→ Brano da leggere:
-----
I soggetti affetti da Disturbo Evitante di Personalità sono caratterizzati da una modalità diffusa di inibizione sociale, sentimenti di inadeguatezza e ipersensibilità al giudizio degli altri.
Essi hanno un forte desiderio di stabilire relazioni intime con gli altri a cui si accompagna una costante paura di essere criticati, disapprovati o rifiutati.
I pazienti evitanti non hanno criteri interiori con cui giudicare se stessi in modo positivo; al contrario, confidano unicamente nella percezione dei giudizi degli altri. Interpretano il rifiuto come causato esclusivamente dalla loro inadeguatezza e questo confermerebbe la loro convinzione di non essere amabili. La prospettiva del rifiuto è talmente dolorosa e inaccettabile che preferiscono tenersi a distanza dalle persone che, avvicinandosi, potrebbero scoprire la loro reale natura (negativa).
-----
→ Materiale fornito:
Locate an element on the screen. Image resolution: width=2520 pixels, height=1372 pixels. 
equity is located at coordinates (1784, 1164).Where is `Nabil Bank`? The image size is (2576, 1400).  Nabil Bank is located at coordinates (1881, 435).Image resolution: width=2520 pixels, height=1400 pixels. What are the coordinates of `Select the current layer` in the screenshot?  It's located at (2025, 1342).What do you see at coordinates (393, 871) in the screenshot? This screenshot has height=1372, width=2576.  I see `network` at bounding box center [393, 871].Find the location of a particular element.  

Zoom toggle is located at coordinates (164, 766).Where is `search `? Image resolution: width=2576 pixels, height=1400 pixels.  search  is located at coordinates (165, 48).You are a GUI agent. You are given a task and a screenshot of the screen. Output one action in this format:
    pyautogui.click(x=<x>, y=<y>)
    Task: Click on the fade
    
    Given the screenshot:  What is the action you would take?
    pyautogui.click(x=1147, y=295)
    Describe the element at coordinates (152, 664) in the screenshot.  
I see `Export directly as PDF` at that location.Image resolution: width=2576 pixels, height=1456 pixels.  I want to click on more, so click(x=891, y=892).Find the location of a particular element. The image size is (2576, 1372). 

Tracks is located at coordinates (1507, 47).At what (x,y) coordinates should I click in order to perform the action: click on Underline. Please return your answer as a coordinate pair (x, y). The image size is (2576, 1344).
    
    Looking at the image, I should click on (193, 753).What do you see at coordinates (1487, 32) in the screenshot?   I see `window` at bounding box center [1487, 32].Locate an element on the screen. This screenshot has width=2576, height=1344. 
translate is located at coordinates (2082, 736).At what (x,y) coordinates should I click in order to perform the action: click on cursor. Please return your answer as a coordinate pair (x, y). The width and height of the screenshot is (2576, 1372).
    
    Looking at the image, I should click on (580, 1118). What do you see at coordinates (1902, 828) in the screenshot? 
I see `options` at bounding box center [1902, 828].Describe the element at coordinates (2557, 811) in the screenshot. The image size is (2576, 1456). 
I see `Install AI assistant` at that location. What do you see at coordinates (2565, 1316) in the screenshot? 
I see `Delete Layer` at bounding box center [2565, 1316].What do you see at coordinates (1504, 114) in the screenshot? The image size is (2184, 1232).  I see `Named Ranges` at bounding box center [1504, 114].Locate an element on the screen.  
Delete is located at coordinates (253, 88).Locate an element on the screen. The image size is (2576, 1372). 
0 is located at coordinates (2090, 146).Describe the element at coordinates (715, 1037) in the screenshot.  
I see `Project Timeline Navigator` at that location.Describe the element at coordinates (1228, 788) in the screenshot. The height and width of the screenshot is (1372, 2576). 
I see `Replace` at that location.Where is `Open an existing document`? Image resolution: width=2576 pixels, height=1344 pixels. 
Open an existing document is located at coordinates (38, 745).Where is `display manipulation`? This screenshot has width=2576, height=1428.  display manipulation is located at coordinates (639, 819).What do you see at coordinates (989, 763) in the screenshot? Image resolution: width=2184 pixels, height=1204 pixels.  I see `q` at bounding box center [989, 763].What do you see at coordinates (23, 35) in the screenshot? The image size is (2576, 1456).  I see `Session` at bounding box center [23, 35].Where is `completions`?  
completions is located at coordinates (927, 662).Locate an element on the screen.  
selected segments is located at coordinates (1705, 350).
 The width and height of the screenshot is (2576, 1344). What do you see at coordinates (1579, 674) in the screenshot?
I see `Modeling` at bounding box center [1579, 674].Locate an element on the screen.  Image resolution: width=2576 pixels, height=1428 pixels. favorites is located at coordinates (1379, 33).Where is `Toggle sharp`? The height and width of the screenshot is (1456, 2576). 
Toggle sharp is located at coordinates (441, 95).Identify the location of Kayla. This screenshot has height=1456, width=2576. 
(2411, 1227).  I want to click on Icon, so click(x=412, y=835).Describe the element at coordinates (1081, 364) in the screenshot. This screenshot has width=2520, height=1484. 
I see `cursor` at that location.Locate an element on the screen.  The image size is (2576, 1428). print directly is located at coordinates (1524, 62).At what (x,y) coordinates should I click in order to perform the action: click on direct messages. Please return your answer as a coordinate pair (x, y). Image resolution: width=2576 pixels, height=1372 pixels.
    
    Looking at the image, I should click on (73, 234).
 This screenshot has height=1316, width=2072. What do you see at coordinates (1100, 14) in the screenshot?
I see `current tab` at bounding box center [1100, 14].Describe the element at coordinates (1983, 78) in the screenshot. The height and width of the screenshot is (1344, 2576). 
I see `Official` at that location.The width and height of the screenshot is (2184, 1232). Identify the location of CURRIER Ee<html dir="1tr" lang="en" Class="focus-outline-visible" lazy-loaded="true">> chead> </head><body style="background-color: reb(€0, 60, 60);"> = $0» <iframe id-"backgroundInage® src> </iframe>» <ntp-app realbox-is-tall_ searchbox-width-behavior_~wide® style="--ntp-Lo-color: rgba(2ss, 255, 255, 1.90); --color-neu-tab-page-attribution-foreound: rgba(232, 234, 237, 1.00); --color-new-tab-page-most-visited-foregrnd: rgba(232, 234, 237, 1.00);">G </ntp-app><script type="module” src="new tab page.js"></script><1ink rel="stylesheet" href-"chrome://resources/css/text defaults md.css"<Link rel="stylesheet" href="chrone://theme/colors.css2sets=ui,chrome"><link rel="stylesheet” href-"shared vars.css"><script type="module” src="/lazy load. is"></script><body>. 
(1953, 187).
-----
→ Compito:
Cita dal brano sul disturbo evitante il tratto che va da "I soggetti affetti" fino a "giudizio degli altri.". Il materiale proviene da un'altra fonte.

→ Risposta:
I soggetti affetti da Disturbo Evitante di Personalità sono caratterizzati da una modalità diffusa di inibizione sociale, sentimenti di inadeguatezza e ipersensibilità al giudizio degli altri.